Ghost in the Shell
       

Director: Rupert Sanders
Year:
2017
Rating: 6.0

Overload. Overload. Sensory overload. System is going down. This adaptation of the famous anime piles on the CGI to the point where my brain stopped working. Stopped processing the incoming images. At one point, I began to wonder whether Scarlett Johansson was actually in the film or if she was just computer generated.  Either way she got shit for it because the character in the anime is Japanese and Scarlett is many things but being Japanese is not one of them. Most of the shit of course came from the West. Japanese were like what is the big deal. It is a Hollywood film – of course they are going to have a big Hollywood star in the role. Considering that her character is completely manufactured with only the brain being human, can one really blame the creator for having her look like Scarlett Johansson. If I ever get a robot someday, that might be my choice. That wasn’t my issue with this film - it just feels like this should have been so much better. There are some fine individual scenes but when nothing feels real, it is hard to feel invested in the characters or the story.  It feels in many ways more influenced by Blade Runner than by the anime this film is based on. In particular its display of a city drenched in neon and giant digital advertisements everywhere.

 

Hardly anyone is pure human anymore, but to various degrees depending on how many technical enhancements have been made to their body. All sorts of enhancements are possible. Make you stronger, see better, communicate with your thoughts. All neatly packaged. The best sci-fi is that which can come true and I have little doubt that some of these things will be common someday. Already there are implants which allow people to unlock their doors like a key card. Musk would like to take this further. Major (Johansson) has been taken to the final stage. A completely enhanced physical structure with a human brain implanted in it. She is the first and Hanka Robotics thinks of her as the ultimate weapon. She works for a government agency run by Aramaki (Takashi Kitano) who has a fatherly relationship with her.  She is part of a group of humans with enhancements who are under Aramaki to stop crimes.

 

Right now someone is hacking into scientists - cerebral hacking - and killing them after downloading the information in their brain. The spidery robotic geishas are the coolest thing ever. I want one. There is a lot of imaginative imagery in the film – all computer generated. One of the best scenes in the film is when Major’s memories start to come back and she looks for her mother.
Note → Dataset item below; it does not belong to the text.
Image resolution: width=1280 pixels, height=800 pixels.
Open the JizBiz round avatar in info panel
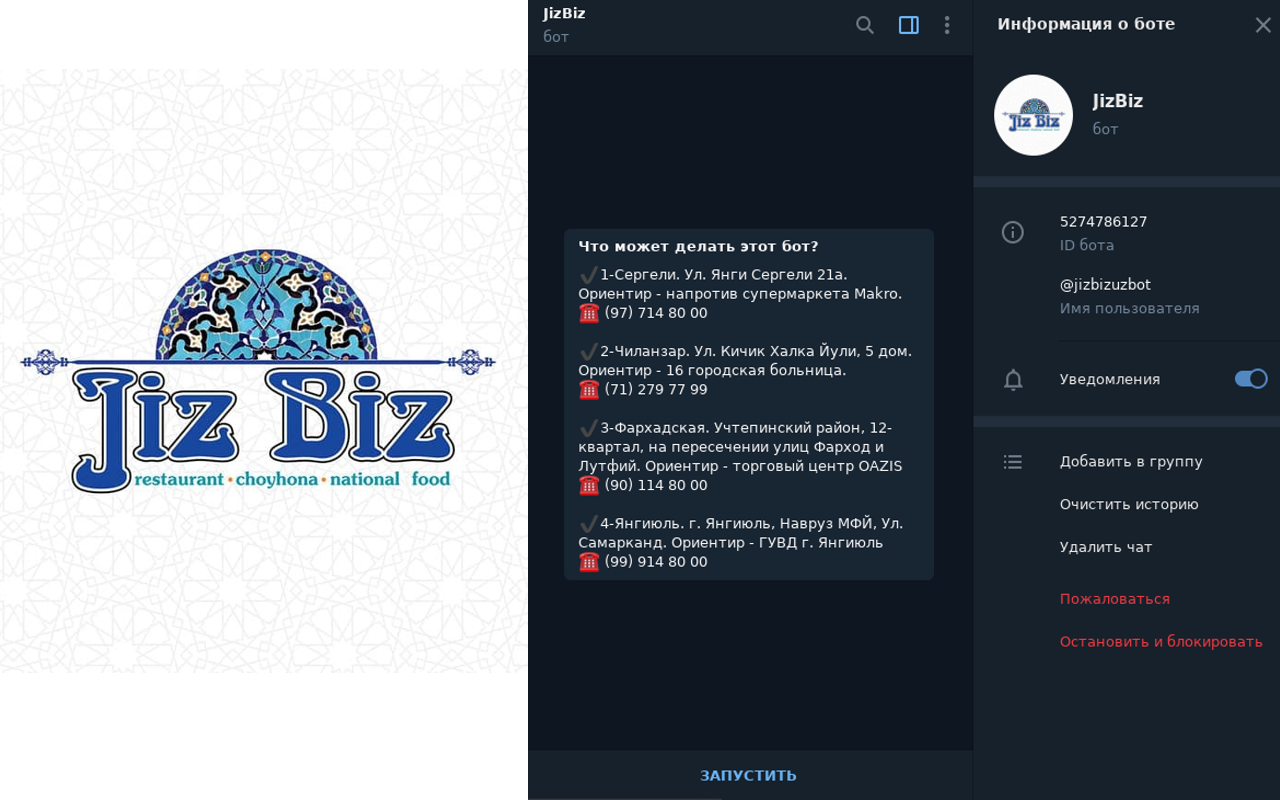point(1033,115)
The mother lives in a small cramped apartment that is human, that is real as is the mother’s love for her daughter. Even if that daughter is now residing in Major’s brain. Major’s investigation takes her into Yakuza clubs and traps -and she finds out more than Hanka wants her to.  Juliette Binoche is the scientist who created Major. If you are going to adapt a sci-fi anime into film, it is pretty hard to avoid CGI excess admittedly - but it was too much for me.